华北地区结直肠癌发病风险与基质金属蛋白酶-9表达及基因多态性的相关性

Association between matrix metalloproteinase - 9 expression, gene polymorphism and risk of color- ectal cancer in North China

目的探讨基质金属蛋白酶-9（MMP-9）活性水平、蛋白水平及基因多态性与华北地区结直肠癌发病风险的关系。方法应用明胶酶图分析法检测60例结直肠癌患者MMP-9在肿瘤组织和正常组织中的活性及在不同TNM分期的表达。应用免疫组织化学染色法检测60例结直肠癌患者MMP-9在不同TNM分期肿瘤组织中的表达。应用等位基因特异性聚合酶链反应（PCR）技术检测60例结直肠癌患者（结直肠癌组）和83例正常健康人（对照组）血清中MMP-9基因Q279R和－1562 C/T位点基因型及等位基因频率分布。结果明胶酶图分析显示在不同TNM分期中，肿瘤组织与正常组织比较，肿瘤组织MMP-9活性明显高于正常组织（Ⅰ期：45.3±7.2比14.3±1.8，t＝14.54，P＝0.000；Ⅱ期：42.7±7.9比13.6±1.9，t＝12.45，P＝0.000；Ⅲ期：72.9±8.5比18.2±3.2，t＝21.21，P＝0.000）；不同TNM分期的肿瘤组织中，Ⅲ期MMP-9的活性高于Ⅰ期和Ⅱ期（72.9±8.5比45.3±7.2，t＝9.24，P＝0.000；72.9±8.5比42.7±7.9，t＝9.80，P＝0.000）。免疫组织化学染色证实，Ⅲ期MMP-9蛋白表达显著高于Ⅰ期和Ⅱ期（33.70±5.25比20.43±2.73，t＝8.03，P＝0.000；33.70±5.25比22.37±3.76，t＝6.44，P＝0.000）。在143名研究对象（结直肠癌组和对照组）中，MMP-9基因Q279R位点均为AA、AG和GG基因型，两组间基因型分布差异无统计学意义（χ2＝0.645，P＝0.722），两组A、G等位基因频率差异无统计学意义（χ2＝0.017，P＝0.896）。MMP-9基因－1562 C/T位点两组间基因型分布差异无统计学意义（χ2＝ 0.872，P＝0.647），两组C、T等位基因频率差异无统计学意义（χ2＝0.380，P＝0.538）。结论MMP-9的活性及蛋白表达与结直肠癌发生及进展密切相关，但MMP-9基因Q279R、－1562 C/T位点多态性在我国华北地区汉族人群中与结直肠癌发生无明显相关。

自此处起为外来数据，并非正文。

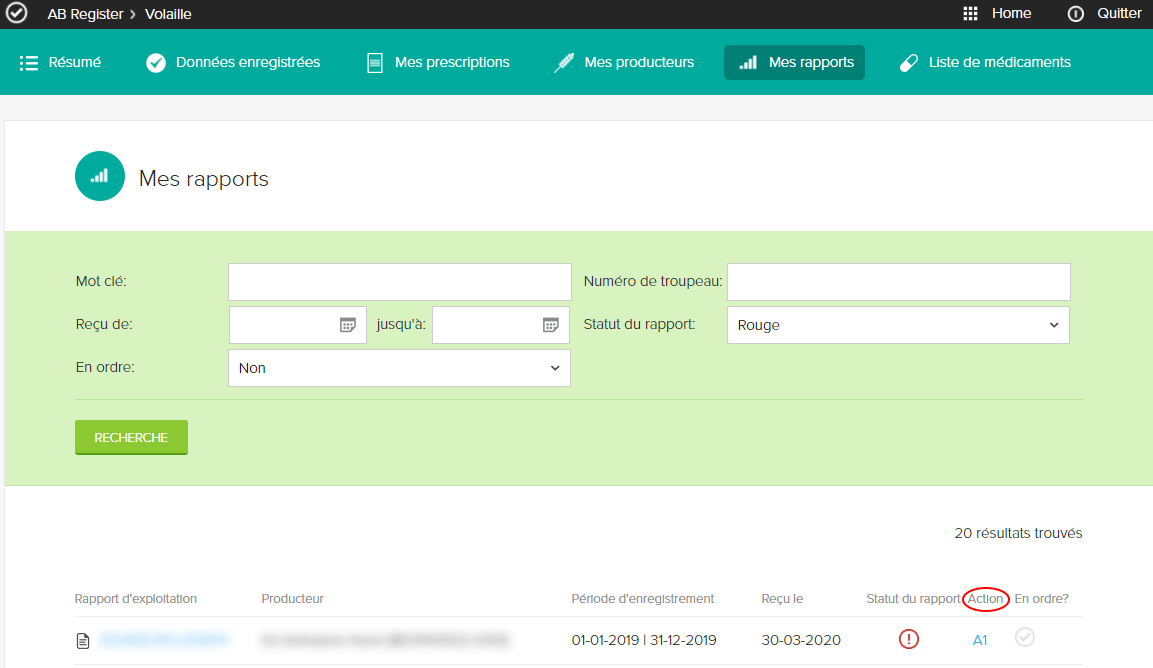The height and width of the screenshot is (668, 1153).
Task: Click the Home grid icon
Action: click(970, 14)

Objective To investigate the association of the activity, protein expression and gene polymorphism in matrix metalloproteinase-9 （MMP-9） with the risk of colorectal cancer （CRC） in North China. Methods Zymography was used to examine the activity of MMP-9 in 60 cases of cancer tissues and the matched normal tissues. Immunohistochemical staining was used to detect the expressions of MMP-9 in 60 cases of colorectal carcinoma at different stages. Genotypes of MMP-9 （Q279R and -1562 C/T） were analyzed by polymerase chain reaction （PCR） method among 60 cases of CRC specimens and 83 frequency-matched controls. Results The result of zymography showed that the activity of MMP-9 in the cancer tissues was significantly higher than that in the matched normal tissues （Ⅰ： 45.3±7.2 vs. 14.3±1.8, t=14.54, P=0.000; Ⅱ： 42.7±7.9 vs. 13.6±1.9, t=12.45, P=0.000; Ⅲ： 72.9±8.5 vs. 18.2±3.2, t=21.21, P=0.000）, and the activity of MMP-9 was significantly higher in stage-Ⅲ than that in stage-Ⅰ and -Ⅱ （72.9±8.5 vs. 45.3±7.2, t=9.24, P=0.000; 72.9±8.5 vs. 42.7±7.9, t=9.80, P=0.000）. Immunohistochemistry results also showed that the expression of MMP-9 was significantly higher in stage-Ⅲ than that in stage-Ⅰ and -Ⅱ （33.70±5.25 vs. 20.43±2.73, t=8.03, P=0.000; 33.70±5.25 vs. 22.37±3.76, t=6.44, P=0.000）. We found similar MMP-9 （Q279R and -1562 C/T） genotypes, allelic and haplotypes distributions in the two study groups （CRC group and control group）.Conclusion The activity and protein expression of MMP-9 may be involved in colorectal cancer progression, but the polymorphisms of MMP-9 gene Q279R and -1562C/T in the population of North China are not associated with the risk of CRC.